— Start —

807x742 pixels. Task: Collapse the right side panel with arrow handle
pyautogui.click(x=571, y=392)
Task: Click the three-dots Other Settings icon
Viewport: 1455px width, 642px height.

— End —
— Start —

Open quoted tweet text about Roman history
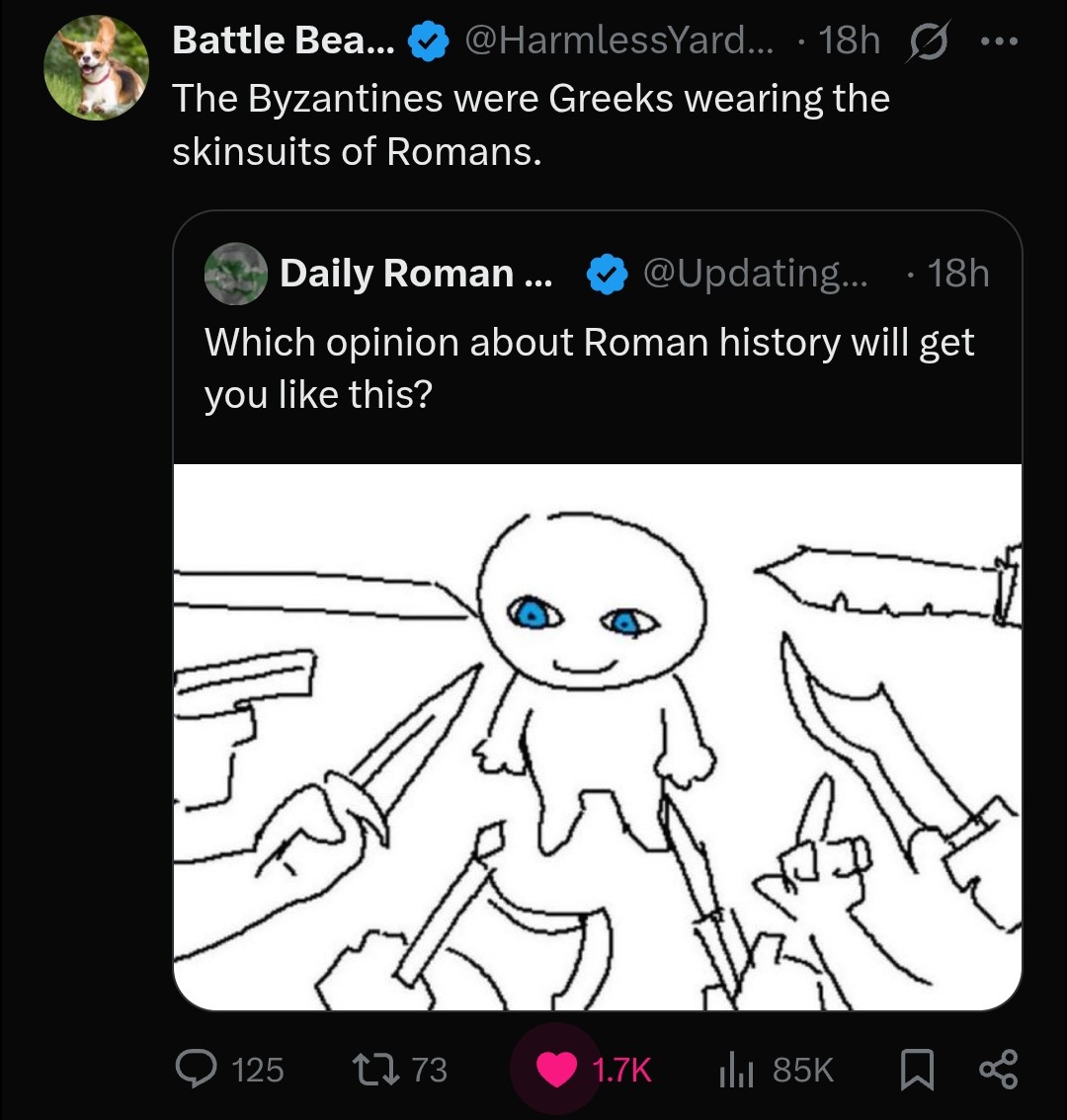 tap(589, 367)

— End —
— Start —

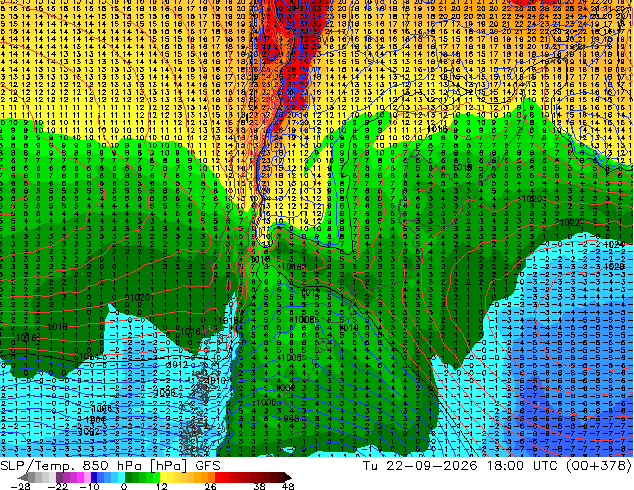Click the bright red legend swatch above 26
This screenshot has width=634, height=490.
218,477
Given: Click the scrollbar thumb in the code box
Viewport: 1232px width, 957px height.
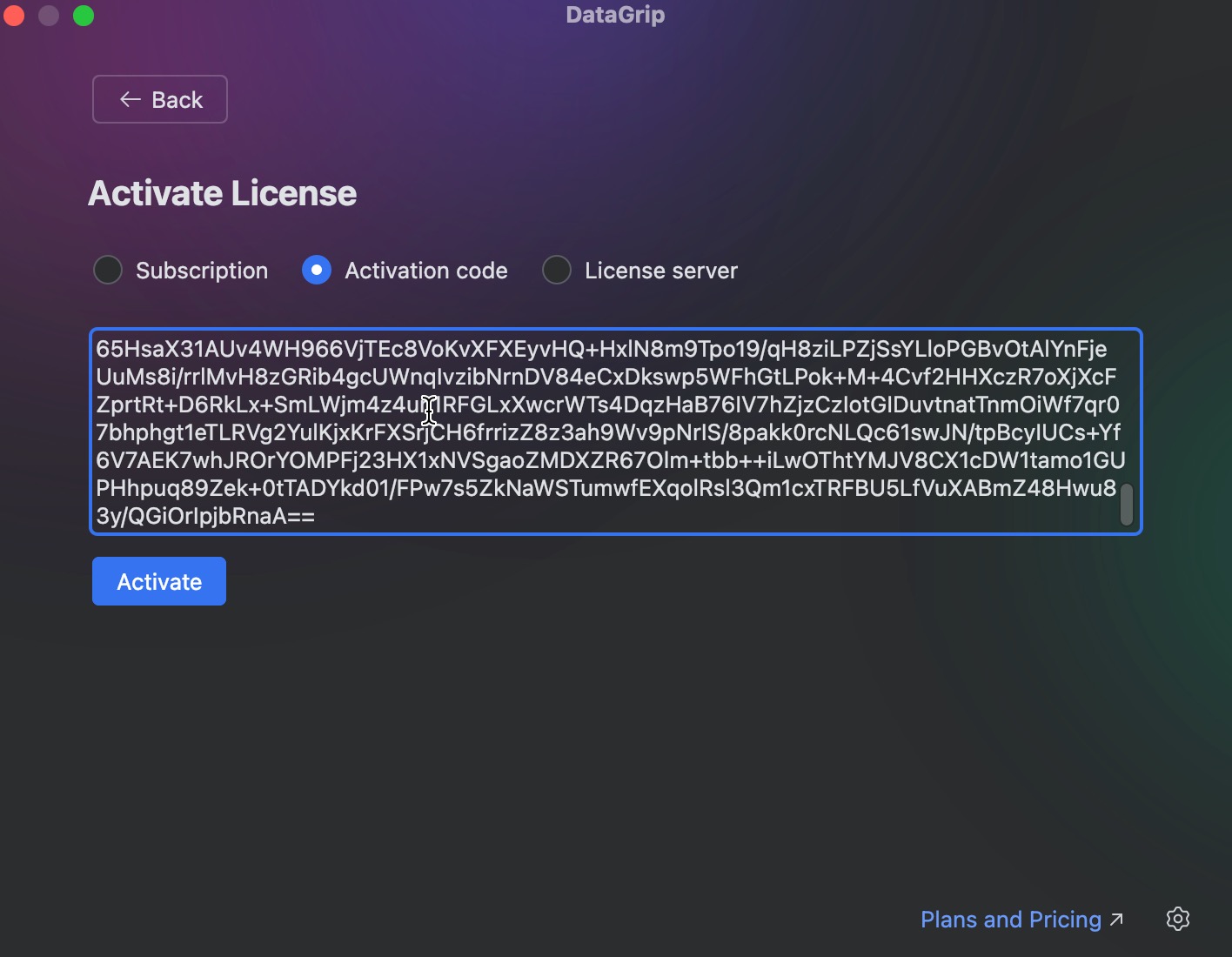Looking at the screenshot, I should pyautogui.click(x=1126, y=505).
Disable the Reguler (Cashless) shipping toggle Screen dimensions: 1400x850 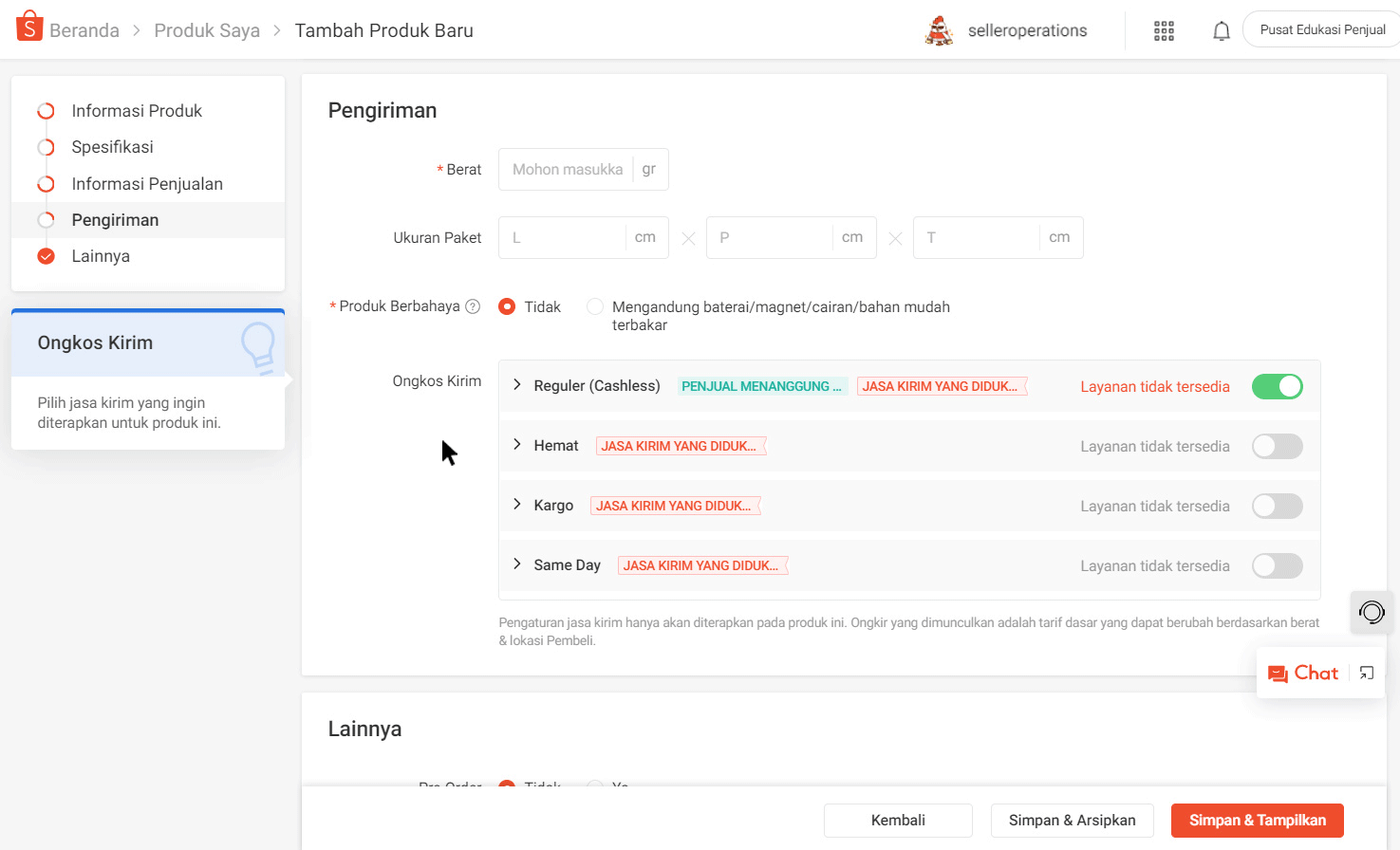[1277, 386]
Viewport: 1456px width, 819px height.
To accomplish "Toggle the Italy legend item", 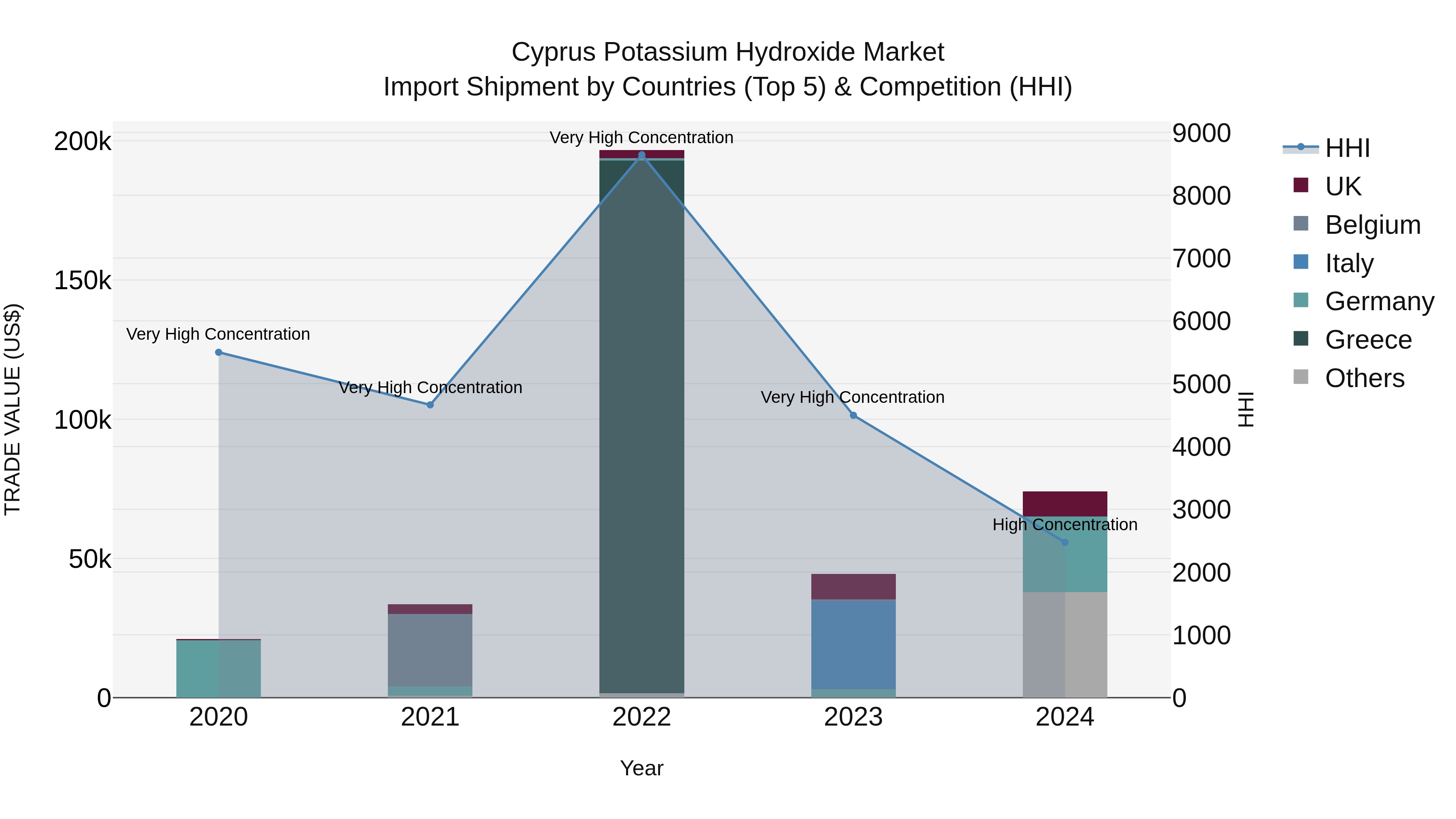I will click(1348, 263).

— End —

§ **DIRECTIONS FOR THIS TASK**
Extract every row above that contains the string "width". Case counts, so a match must have the same capitalization.

§ **RESULT FOR THIS EXERCISE**
Viewport: 1455px width, 642px height.
This screenshot has width=634, height=490.
Viewport: 1232px width, 957px height.
Viewport: 1456px width, 819px height.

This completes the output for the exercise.